### WORK TO COMPLETE
Locate every line below that contains the word "agent" and copy it.

### GIVEN ENTRIES
Segment Open

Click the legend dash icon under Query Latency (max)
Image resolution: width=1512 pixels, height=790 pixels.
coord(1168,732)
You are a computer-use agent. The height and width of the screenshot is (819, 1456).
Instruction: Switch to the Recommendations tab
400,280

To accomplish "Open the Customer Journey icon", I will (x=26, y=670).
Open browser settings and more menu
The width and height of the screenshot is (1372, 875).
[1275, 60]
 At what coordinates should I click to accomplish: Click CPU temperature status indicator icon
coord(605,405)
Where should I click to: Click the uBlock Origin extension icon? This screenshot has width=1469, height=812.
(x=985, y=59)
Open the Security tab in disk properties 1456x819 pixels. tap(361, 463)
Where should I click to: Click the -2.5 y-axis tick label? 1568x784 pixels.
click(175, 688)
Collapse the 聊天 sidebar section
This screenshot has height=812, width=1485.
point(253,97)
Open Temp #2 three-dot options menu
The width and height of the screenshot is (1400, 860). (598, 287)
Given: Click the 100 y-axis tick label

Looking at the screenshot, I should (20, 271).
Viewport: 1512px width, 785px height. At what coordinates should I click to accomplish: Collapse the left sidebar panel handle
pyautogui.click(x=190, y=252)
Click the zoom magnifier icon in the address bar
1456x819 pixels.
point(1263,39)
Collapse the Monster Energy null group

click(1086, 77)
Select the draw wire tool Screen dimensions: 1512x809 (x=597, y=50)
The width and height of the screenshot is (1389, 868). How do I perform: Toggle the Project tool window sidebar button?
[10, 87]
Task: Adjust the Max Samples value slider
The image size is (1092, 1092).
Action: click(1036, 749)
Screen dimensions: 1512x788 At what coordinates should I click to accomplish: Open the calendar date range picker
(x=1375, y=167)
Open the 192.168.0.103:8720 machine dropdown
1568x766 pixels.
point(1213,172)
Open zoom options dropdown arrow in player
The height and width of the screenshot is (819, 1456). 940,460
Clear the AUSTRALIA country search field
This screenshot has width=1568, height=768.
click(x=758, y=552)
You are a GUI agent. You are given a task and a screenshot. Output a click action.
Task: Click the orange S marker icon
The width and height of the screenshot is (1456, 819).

Segment Closed

### WRITTEN ANSWER
You are a computer-use agent. The height and width of the screenshot is (819, 1456).
You are a GUI agent. You are given a task and a screenshot. Output a click action.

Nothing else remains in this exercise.